BOARD FINDINGS: IAW DoDI 6040.44, provisions of DoD or Military Department regulations or guidelines relied upon by the PEB will not be considered by the Board to the extent they were inconsistent with the VASRD in effect at the time of the adjudication. As discussed above, PEB reliance on DoDI 1332.39 for rating OSA was operant in this case and the condition was adjudicated independently of that instruction by the Board. In the matter of the Obstructive Sleep Apnea requiring CPAP condition, the Board unanimously recommends a rating of 50% coded 6847 IAW VASRD §4.97. In the matter of the right knee condition, the Board, rating by a 2:1 vote, recommends no change of the PEB’s 5099-5003 coding at 0%. The single voter for dissent (who recommended adopting the VA rating 5257-5014 at 10%) did not elect to submit a minority opinion. In the matter of the right ankle condition, the Board unanimously recommends a rating of 10% coded 5299-5271 IAW VASRD §4.71a. In the matter of the flat feet condition, the Board unanimously recommends no recharacterization of the PEB adjudication as not unfitting. In the matter of the left ankle condition, and any other medical conditions eligible for Board consideration; the Board unanimously agrees that it cannot recommend any findings of unfit for additional rating at separation.
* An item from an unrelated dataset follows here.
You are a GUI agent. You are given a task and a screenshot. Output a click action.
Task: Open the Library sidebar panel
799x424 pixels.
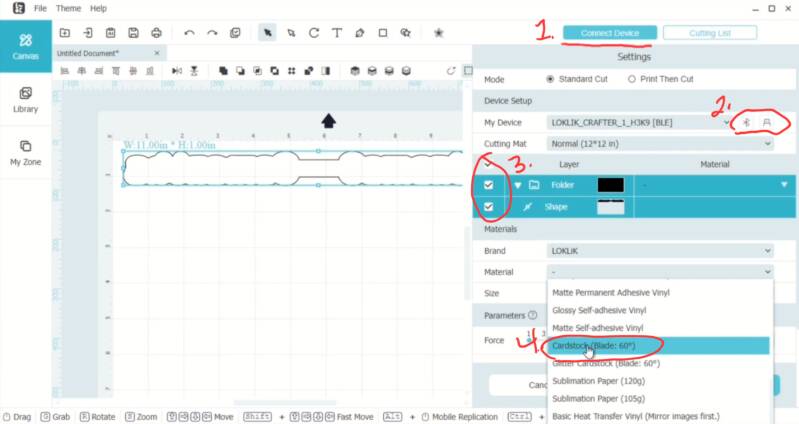click(x=25, y=100)
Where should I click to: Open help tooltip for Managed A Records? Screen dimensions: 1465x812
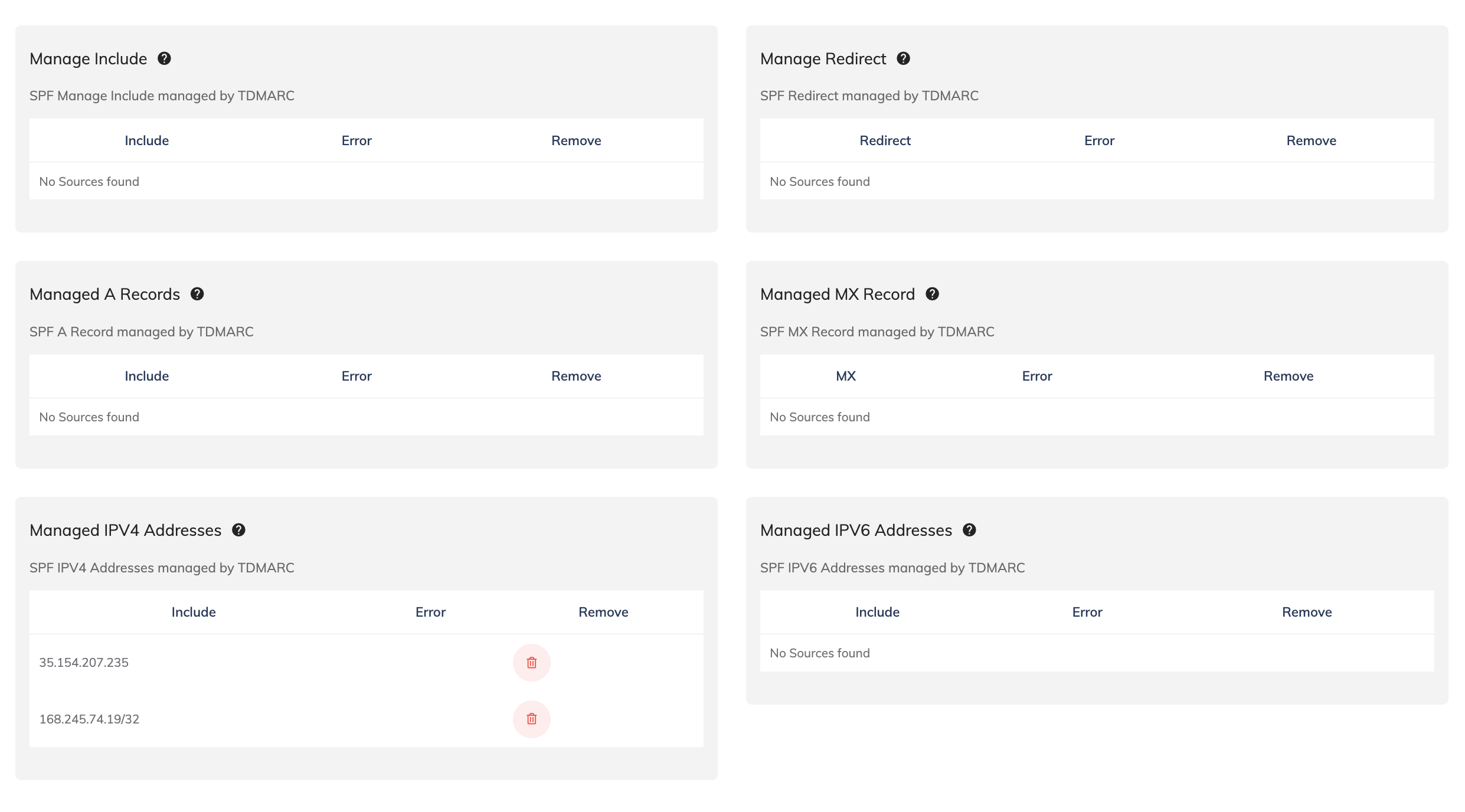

RECOMMENDATION: The Board recommends that the CI’s prior determination be modified as follows and that the discharge with severance pay be recharacterized to reflect permanent disability retirement, effective as of the date of his prior medical separation.

UNFITTING CONDITION VASRD CODE RATING
Obstructive Sleep Apnea requiring CPAP 6847 50%
Right Knee, Chronic Pain Residual of Osgood Schlatter’s Disease 5099-5003 0%
Right Ankle, Chronic Pain 5299-5271 10%
COMBINED 60%

The following documentary evidence was considered:

Exhibit A. DD Form 294, dated 20090126, w/atchs.

Exhibit B. Service Treatment Record.

Exhibit C. Department of Veterans' Affairs Treatment Record.